─── Data for processing ───
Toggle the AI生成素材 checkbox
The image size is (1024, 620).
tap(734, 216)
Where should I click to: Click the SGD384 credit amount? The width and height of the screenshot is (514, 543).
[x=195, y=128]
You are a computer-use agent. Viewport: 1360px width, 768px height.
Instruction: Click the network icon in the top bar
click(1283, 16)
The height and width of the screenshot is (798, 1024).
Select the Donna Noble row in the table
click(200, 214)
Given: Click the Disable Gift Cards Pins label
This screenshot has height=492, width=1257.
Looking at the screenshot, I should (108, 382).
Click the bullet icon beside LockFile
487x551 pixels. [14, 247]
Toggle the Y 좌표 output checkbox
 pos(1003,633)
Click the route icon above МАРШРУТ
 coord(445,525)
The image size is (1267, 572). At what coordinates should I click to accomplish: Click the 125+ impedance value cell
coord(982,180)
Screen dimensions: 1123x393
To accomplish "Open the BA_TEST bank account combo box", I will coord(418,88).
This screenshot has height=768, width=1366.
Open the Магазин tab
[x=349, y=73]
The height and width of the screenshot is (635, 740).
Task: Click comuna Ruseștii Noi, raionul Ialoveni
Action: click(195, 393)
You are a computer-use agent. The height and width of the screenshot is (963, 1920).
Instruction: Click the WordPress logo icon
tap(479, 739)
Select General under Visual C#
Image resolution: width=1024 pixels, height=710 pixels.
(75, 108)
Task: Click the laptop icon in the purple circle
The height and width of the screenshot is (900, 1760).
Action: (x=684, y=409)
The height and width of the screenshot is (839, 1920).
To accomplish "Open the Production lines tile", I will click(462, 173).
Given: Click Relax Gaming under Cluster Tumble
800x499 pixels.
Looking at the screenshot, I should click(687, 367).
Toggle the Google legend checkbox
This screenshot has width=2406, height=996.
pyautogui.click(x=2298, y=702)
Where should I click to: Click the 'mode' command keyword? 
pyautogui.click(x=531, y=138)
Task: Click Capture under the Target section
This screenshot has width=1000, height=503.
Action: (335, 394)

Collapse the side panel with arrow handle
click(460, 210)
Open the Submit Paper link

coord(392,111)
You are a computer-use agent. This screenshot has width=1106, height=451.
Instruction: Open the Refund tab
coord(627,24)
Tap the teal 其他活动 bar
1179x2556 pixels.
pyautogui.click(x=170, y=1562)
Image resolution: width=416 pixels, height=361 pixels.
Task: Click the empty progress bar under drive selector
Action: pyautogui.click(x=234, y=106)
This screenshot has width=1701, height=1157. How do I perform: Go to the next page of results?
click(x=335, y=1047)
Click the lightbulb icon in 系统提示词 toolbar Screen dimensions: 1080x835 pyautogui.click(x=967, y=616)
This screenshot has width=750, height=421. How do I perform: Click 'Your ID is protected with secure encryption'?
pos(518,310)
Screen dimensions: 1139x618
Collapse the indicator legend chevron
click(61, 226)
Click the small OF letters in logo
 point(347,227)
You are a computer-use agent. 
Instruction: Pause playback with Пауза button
───
:: Task item ::
Every entry needs to be copied again, word for word.

:: Reply ::
Toggle the AI生成素材 checkbox
The image size is (1024, 620).
tap(734, 216)
Where should I click to: Click the SGD384 credit amount? The width and height of the screenshot is (514, 543).
[x=195, y=128]
You are a computer-use agent. Viewport: 1360px width, 768px height.
Instruction: Click the network icon in the top bar
click(1283, 16)
The height and width of the screenshot is (798, 1024).
Select the Donna Noble row in the table
click(200, 214)
Given: Click the Disable Gift Cards Pins label
This screenshot has height=492, width=1257.
Looking at the screenshot, I should (108, 382).
Click the bullet icon beside LockFile
487x551 pixels. [14, 247]
Toggle the Y 좌표 output checkbox
 pos(1003,633)
Click the route icon above МАРШРУТ
 coord(445,525)
The image size is (1267, 572). At what coordinates should I click to accomplish: Click the 125+ impedance value cell
coord(982,180)
Screen dimensions: 1123x393
To accomplish "Open the BA_TEST bank account combo box", I will coord(418,88).
This screenshot has height=768, width=1366.
Open the Магазин tab
[x=349, y=73]
The height and width of the screenshot is (635, 740).
Task: Click comuna Ruseștii Noi, raionul Ialoveni
Action: click(195, 393)
You are a computer-use agent. The height and width of the screenshot is (963, 1920).
Instruction: Click the WordPress logo icon
tap(479, 739)
Select General under Visual C#
Image resolution: width=1024 pixels, height=710 pixels.
(75, 108)
Task: Click the laptop icon in the purple circle
The height and width of the screenshot is (900, 1760).
Action: (x=684, y=409)
The height and width of the screenshot is (839, 1920).
To accomplish "Open the Production lines tile", I will click(462, 173).
Given: Click Relax Gaming under Cluster Tumble
800x499 pixels.
Looking at the screenshot, I should click(687, 367).
Toggle the Google legend checkbox
This screenshot has width=2406, height=996.
pyautogui.click(x=2298, y=702)
Where should I click to: Click the 'mode' command keyword? 
pyautogui.click(x=531, y=138)
Task: Click Capture under the Target section
This screenshot has width=1000, height=503.
Action: (335, 394)

Collapse the side panel with arrow handle
click(460, 210)
Open the Submit Paper link

coord(392,111)
You are a computer-use agent. This screenshot has width=1106, height=451.
Instruction: Open the Refund tab
coord(627,24)
Tap the teal 其他活动 bar
1179x2556 pixels.
pyautogui.click(x=170, y=1562)
Image resolution: width=416 pixels, height=361 pixels.
Task: Click the empty progress bar under drive selector
Action: pyautogui.click(x=234, y=106)
This screenshot has width=1701, height=1157. How do I perform: Go to the next page of results?
click(x=335, y=1047)
Click the lightbulb icon in 系统提示词 toolbar Screen dimensions: 1080x835 pyautogui.click(x=967, y=616)
This screenshot has width=750, height=421. How do I perform: Click 'Your ID is protected with secure encryption'?
pos(518,310)
Screen dimensions: 1139x618
Collapse the indicator legend chevron
click(61, 226)
Click the small OF letters in logo
 point(347,227)
You are a computer-use agent. 
Instruction: Pause playback with Пауза button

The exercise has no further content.